With mortgage rates at historic lows across the nation, many homeowners have been exploring their options to refinance. Last month, refinancing saw its highest activity since 2009. If you are thinking about refinancing, it is a good time to explore your options to see if you qualify as credit standards are still pretty strict. For those who do, the savings can be beneficial. You could apply saved money to aid in other expenses. A homeowner with a $200,000, 30-year, fixed-rate loan would save about $55 a month if he or she went from a 4 percent mortgage to a 3.5 percent mortgage. About 20 percent of refinances involved homeowners who had homes worth less than their mortgages.

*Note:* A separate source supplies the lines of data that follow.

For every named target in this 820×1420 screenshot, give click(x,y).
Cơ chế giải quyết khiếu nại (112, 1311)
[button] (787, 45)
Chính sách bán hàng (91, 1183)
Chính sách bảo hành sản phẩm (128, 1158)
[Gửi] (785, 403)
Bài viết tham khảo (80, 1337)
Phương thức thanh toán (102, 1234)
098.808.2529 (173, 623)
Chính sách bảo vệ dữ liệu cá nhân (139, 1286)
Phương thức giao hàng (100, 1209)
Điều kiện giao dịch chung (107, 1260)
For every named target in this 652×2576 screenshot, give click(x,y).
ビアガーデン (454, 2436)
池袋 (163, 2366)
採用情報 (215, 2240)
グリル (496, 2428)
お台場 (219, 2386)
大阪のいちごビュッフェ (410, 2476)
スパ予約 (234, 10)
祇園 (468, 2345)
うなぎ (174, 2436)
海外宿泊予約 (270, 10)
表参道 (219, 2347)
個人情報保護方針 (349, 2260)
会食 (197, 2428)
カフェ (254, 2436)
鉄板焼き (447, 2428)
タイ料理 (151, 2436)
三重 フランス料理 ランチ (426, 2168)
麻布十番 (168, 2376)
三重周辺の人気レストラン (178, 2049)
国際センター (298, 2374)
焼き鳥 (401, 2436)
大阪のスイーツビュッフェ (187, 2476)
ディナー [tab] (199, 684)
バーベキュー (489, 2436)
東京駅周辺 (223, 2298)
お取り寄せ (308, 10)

If you’re not behind on your mortgage payments but have been unable to get traditional refinancing because the value of your home has declined, you may be eligible to refinance through the Home Affordable Refinance Program (HARP).
Some other advice on refinancing and if it would beneficial, you should consider:
- Look at the current interest you are paying. Experts say it is still worth it even if you can lower it half a point.
- How long do you plan on staying in your home? If its long-term, the savings will eventually pay off. The goal is to save money.
- Staying in the spirit of saving money, find out what the total fees involved with refinancing would be. Bank fees, appraisal fees, etc. You want to make sure you would make that money back in your long-term savings goal.
- Review your credit! Sometimes you can increase your score by cleaning up little blemishes on your report. The banks are strict and the points added may help. The credit unions aren’t always accurate. This should already be a regular practice for all of us! Having the knowledge of what’s on your report will also help during the application process.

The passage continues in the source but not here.